- **待完成**
1. 在讲解 K8s events 的选文中,event 的操作被封装在哪个包里?
2. 续写讲解 K8s events 的选文,从其最后一行之后接着往下写。

::: 选文 :::

以阿里云的事件中心为例:常见的一些事件报警策略:

原理

K8s 中哪些组件会上报 events ?

只要在 k8s.io/kubernetes/cmd 目录下暴力搜索一下就能知道哪些组件会产生 events:

grep -R -n -i "EventRecorder"

可以看出,controller-manage、kube-proxy、kube-scheduler、kubelet 都使用了 EventRecorder,event的操作被封装在client-go/tools/record包,我们可以自定义自己的event。

event的yaml 结构:

apiVersion: v1
count: 1
type: Normal
kind: Event
source:
  component: kubelet
  host: minikube
eventTime: null
firstTimestamp: ""
involvedObject:
  apiVersion: v1
  kind: Pod
  name: example-foo-d75d8587c-xsf64
  namespace: default
  resourceVersion: "429837"
  uid: ce611c62-6c1a-4bd8-9029-136a1adf7de4
lastTimestamp: ""
message: Pod sandbox changed, it will be killed and re-created.
metadata:
  creationTimestamp: "2020-03-02T13:08:30Z"
  name: example-foo-d75d8587c-xsf64.15f87ea1df862b64
  namespace: default
  resourceVersion: "479466"

::: 数据展示 :::

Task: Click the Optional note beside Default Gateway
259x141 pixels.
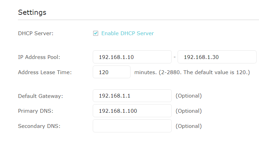Action: point(189,96)
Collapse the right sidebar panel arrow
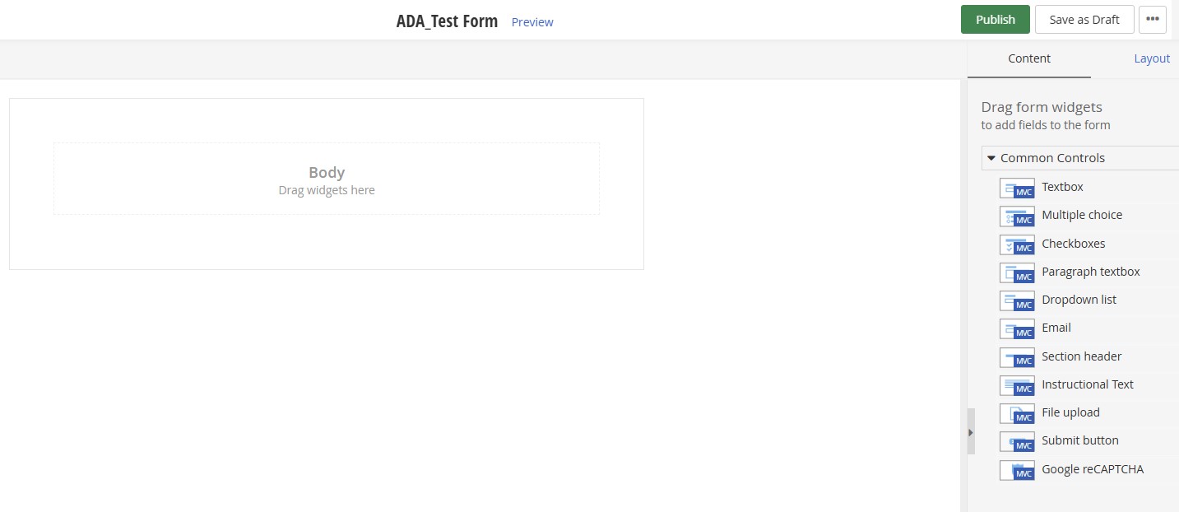Viewport: 1179px width, 512px height. (971, 431)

:::

- **参考答案**
1. client-go/tools/record 包。

2.
  selfLink: /api/v1/namespaces/default/events/example-foo-d75d8587c-xsf64.15f87ea1df862b64
  uid: 9fe6f72a-341d-4c49-960b-e185982d331a
reason: SandboxChanged
reportingComponent: ""
reportingInstance: ""

以 kubelet 为例,写入 events 的流程:

  1. 创建 EventRecorder 对象,通过其提供的 Event 等方法,创建好event对象
  2. 将创建出来的对象发送给 EventBroadcaster 中的channel中
  3. EventBroadcaster 通过后台运行的goroutine,从管道中取出事件,并广播给提前注册好的handler处理
  4. 当输出log的handler收到事件就直接打印事件
  5. 当 EventSink handler收到处理事件就通过预处理之后将事件发送给apiserver
  6. 其中预处理包含三个动作,1、限流 2、聚合 3、计数
  7. apiserver收到事件处理之后就存储在etcd中

结构体

type Event struct {
    metav1.TypeMeta `json:",inline"`
    // Standard object's metadata.
    // More info: https://git.k8s.io/community/contributors/devel/sig-architecture/api-conventions.md#metadata
    metav1.ObjectMeta `json:"metadata" protobuf:"bytes,1,opt,name=metadata"`

    // The object that this event is about.
    InvolvedObject ObjectReference `json:"involvedObject" protobuf:"bytes,2,opt,name=involvedObject"`

    // This should be a short, machine understandable string that gives the reason
    // for the transition into the object's current status.
    // TODO: provide exact specification for format.
    // +optional
    Reason string `json:"reason,omitempty" protobuf:"bytes,3,opt,name=reason"`

    // A human-readable description of the status of this operation.
    // TODO: decide on maximum length.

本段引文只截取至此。